Seven ways to keep your cool this summer

As the temperature rises people look for easy ways to cool down.

Burnley ice lollies: summer roadshow 2017

Summer is one of the most popular times for people to visit our canals and rivers. And why not? They're beautiful places to visit, although we may be biased.

It's really tempting to dip more than your toes in the sparkling waters but be warned. Canal, river and reservoir water will still be really cold, even in the summer. It can take your breath away making it difficult to swim. Sadly, of the 400 people who drown in the UK every year*, more than half of these happen at inland waters such as canals, rivers, lakes, quarries and reservoirs**.

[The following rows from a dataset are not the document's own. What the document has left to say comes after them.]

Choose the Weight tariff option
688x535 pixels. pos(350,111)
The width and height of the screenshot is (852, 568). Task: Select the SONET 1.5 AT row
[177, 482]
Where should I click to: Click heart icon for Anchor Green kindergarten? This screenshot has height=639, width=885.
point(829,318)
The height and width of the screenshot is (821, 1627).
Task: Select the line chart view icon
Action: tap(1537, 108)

Put on your shades and take to the towpath instead

So here's our guide to keeping your cool at your #localcanal this and every year.

1. Enjoy lunch al fresco

Sitting by the canal

Rather than eating al desko, enjoy a better slice of waterside wellbeing with any number of perfect places to picnic up and down our waterways.

2. Have a cooling drink

There are so many fantastic pubs and cafes along our waterways we couldn't list them all. You can find a few on our Places to visit pages.

3. Chill out

If you're more of an ice lolly, ice cream, frappe kind of person, again, seek out one of the hundreds of cafes and ice cream shops along the towpath. For instance, our Standedge Waterside Café features Grandpa Greene's Luxury ice cream this year.

But it's not all about food…

4. Go gongoozling

Yes that's a thing. It's the art of sitting and relaxing by the waterway and just watching the boats, and the world, float by.

5. Paddle on the water

Canoeing and paddleboarding

From boat trips at our museums and attractions to canoe and kayaking trails, you can find plenty of safe ways to float your boat on our canals this summer.

6. Hit the trail

With dozens of walking trails and cycling routes along our towpaths, you're sure to find a breezy spot or two along the way.

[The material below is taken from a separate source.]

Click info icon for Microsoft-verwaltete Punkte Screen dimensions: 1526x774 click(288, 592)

7. Lounge in the shade of waterside trees

Rather than get tangled in waterway reeds yourself, download our free foldable fan and waft yourself cool while you look out for the amazing array of wildlife and water birds living among them. You could even catch a rare glimpse of an otter or water vole.

8. Follow government guidelines

It is important to be considerate to others when practicing social distancing. However, our waterways remain a place for friendly and fulfilling connections with others. Following government guidelines is just another way to show kindness to people you meet during your visit.

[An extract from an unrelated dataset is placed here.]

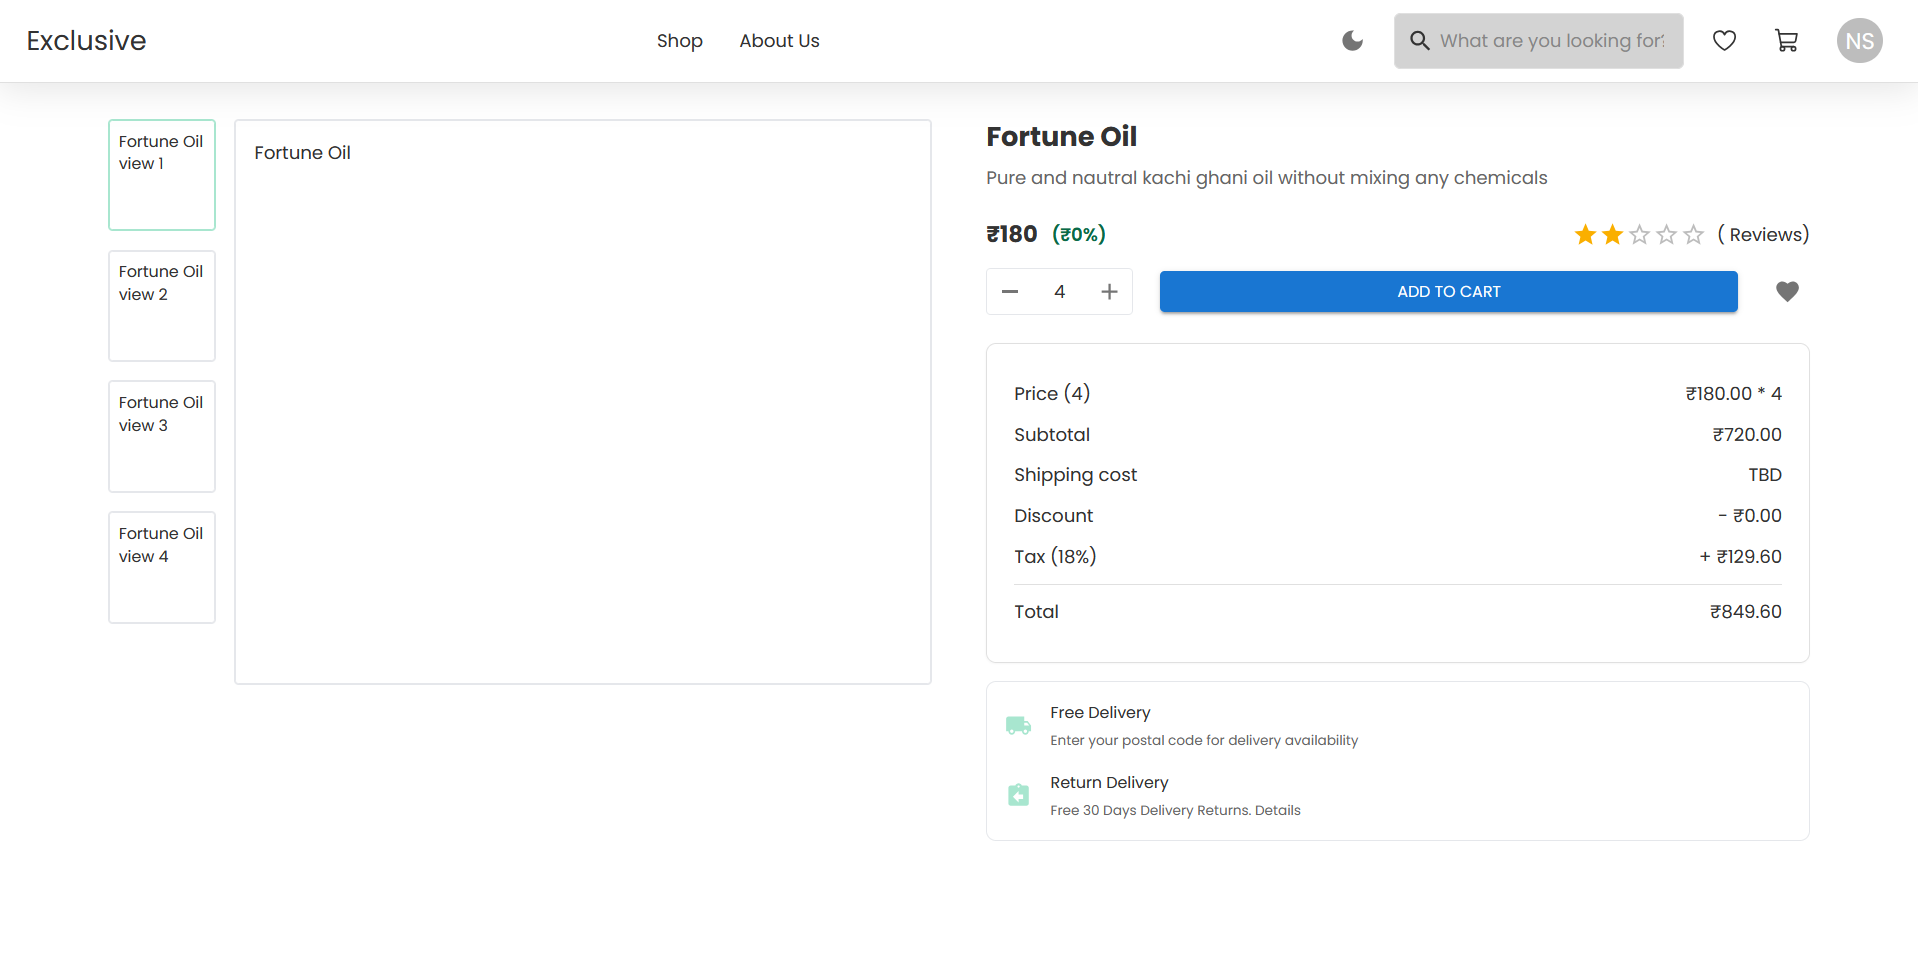Increase quantity with the plus button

Determined to go swimming?

If you want to jump and dive, head to your local swimming pool. Don't get in locks or canals as these can have hidden dangers - you could hurt yourself if you jump in.

Instead, #BeWaterSafe. As a member of the National Water Safety Forum, we're working towards the Forum's aim to reduce accidental drownings by 50% by 2026 by making sure #lifesbetterbywater.

Waterways have the power to make a real difference to people's lives and spending time by (emphasis on the ‘by', not ‘in') water can make us all healthier and happier. Which is why we're creating better canalside places that everyone can visit and enjoy, every day.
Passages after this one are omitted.